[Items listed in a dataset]
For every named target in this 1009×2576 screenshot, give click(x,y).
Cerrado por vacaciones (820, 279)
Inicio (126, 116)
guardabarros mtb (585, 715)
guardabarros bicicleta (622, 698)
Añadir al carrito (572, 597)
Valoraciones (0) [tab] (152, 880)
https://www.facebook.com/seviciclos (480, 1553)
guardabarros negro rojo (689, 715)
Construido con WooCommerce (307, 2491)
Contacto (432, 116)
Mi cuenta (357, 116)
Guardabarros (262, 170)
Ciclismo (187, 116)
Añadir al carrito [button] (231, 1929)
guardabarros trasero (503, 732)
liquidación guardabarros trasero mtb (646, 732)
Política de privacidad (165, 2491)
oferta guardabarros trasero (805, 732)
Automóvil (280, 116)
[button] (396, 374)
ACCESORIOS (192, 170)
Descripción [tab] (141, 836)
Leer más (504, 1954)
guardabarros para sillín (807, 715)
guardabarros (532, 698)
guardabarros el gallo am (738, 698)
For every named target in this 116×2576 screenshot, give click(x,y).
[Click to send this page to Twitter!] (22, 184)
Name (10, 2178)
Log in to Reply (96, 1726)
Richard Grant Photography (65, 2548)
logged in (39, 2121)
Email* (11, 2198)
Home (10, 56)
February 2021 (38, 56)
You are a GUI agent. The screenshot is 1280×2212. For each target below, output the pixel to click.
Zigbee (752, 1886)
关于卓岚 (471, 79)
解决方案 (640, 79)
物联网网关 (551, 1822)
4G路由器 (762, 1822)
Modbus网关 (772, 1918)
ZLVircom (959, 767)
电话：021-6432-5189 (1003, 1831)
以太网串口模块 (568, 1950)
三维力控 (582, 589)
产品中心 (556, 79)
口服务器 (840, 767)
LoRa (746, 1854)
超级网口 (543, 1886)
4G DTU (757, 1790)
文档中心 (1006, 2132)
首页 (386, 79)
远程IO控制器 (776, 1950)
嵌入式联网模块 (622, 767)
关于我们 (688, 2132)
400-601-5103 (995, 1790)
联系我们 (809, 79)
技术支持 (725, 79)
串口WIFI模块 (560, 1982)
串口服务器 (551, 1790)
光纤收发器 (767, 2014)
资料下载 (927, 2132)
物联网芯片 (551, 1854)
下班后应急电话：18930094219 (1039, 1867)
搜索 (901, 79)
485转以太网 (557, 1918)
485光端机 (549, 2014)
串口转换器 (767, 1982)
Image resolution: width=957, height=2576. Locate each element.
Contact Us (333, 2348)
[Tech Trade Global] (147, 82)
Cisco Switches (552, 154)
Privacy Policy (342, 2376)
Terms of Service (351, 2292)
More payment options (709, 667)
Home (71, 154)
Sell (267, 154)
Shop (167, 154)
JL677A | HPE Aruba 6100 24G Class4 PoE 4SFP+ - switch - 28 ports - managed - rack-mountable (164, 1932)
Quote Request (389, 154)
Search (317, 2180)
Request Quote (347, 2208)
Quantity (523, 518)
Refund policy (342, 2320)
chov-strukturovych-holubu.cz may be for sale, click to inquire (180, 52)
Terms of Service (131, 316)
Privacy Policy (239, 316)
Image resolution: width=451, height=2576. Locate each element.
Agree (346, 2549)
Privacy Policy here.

What to do >>
Reply with one number only: the count of lines in the entries that contain "Privacy".

Exercise response >>
3